Wednesday, April 27, 2011

all the world's a stage

This started as a minor annoyance and grew to something worth writing about.

I live in a mansion. We call it the Kedzie Castle, because it's on Kedzie Ave and looks like, well, a castle. Not a super-fortified mofo from the before times, but something in ornate limestone. Like Neuschwanstein if it were made 200 years earlier by an anarcho-syndicalist band of itinerant farmers.

Like attracts like, I guess. While most of my housemates aren't tilling the earth, per se, they would gladly start growing a certain ilk of plants indoors, using sunlamps and what not - if it were legal.

I get along pretty well with most of them, but there's always one...

Let's call him Stan - a pathetic attempt to dissemble his identity.

Most "discussions" I have had with him - there have been about 3 or 4 I can firmly recall - end up with him pontificating passionately, a tirade of fuzzy logic and empty statements. They start out innocent enough - I'm a sucker for debate, especially when someone says something that needs to be challenged - but then quickly become one-sided, vapid, foaming-at-the-mouth statements of fact like "Everything is language!"
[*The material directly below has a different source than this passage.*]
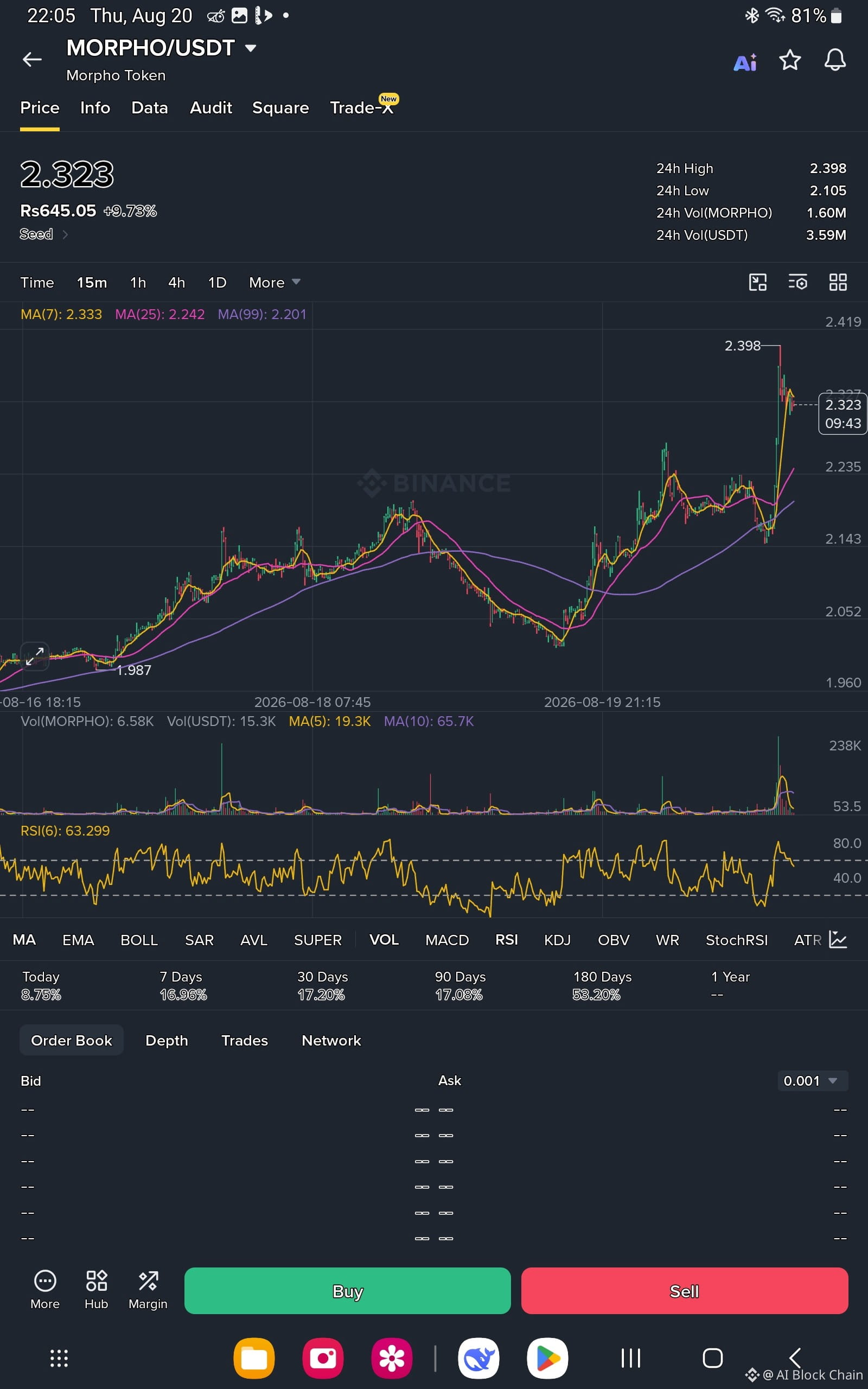Open price alert bell icon
Viewport: 868px width, 1389px height.
click(x=835, y=60)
Yes, usually fueled by alcohol, though I never think he's drunk enough to just excuse it like that.

While trying to watch the Bulls and Hawks games - the end of one, beginning of other, simultaneously at the bar - he launched into it. It started innocently enough; he comes up and says "rrr-rrr-rrr" [grumble] and then "tee-hee" [giggle], and then says "ha, it's all the same."

I was confused. Whence grumble? Whence giggle? Wherefore equation of the two?
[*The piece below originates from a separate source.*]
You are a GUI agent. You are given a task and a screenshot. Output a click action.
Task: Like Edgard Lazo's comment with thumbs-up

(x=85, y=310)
I said: "Context?" A simple word, a simple question, a request to which most would comply. Not Stan. "No. No context. You shouldn't need a context. [grumble], [giggle], it's all the same. You wouldn't need context if you read more Jane Austin. Charles Dickens."

Me: "I don't read Jane Austin. I would consider Charles Dickens."

Stan: "Wha? No Jane Austin? That's a crime. It may be a hundred years old but people are the same." And then something about class conflicts and people saying one thing and meaning another - totally profound.

Oh man, it wouldn't end. From class conflicts, it turned to sports, which was all around us on 3 big screens, to which most of the eyes in the packed bar were glued. He said something about wanting to play hockey and/or basketball but not watch them.

I can appreciate that, but he missed my point about why people really watch sports. It's not necessarily about gladiators galavanting for our amusement; it's about building community around a team.

But it was only later that I really understood his point: he doesn't like to spectate, preferring to be the center of attention. He doesn't like to listen but likes to be heard. He also happens to be an actor, working in the theater. So was it all just a big, lip-flapping performance? [And by "lips", I mean "anus."]

Certainly, ass-flapping. [And by "ass" I mean "donkey."] But I think he really meant it when he said: "Language is everything, and music is language. And it's not what you're saying but what you aren't saying." I think he was leaving out too much.

The people around us at the bar were either really impressed that we were having such a deep discussion or completely annoyed at how redundant it was getting. I felt really self-conscious and embarrassed to even be a part of it.

I finally found an out and went to a different bar, Revolution, to watch the rest of the hockey game.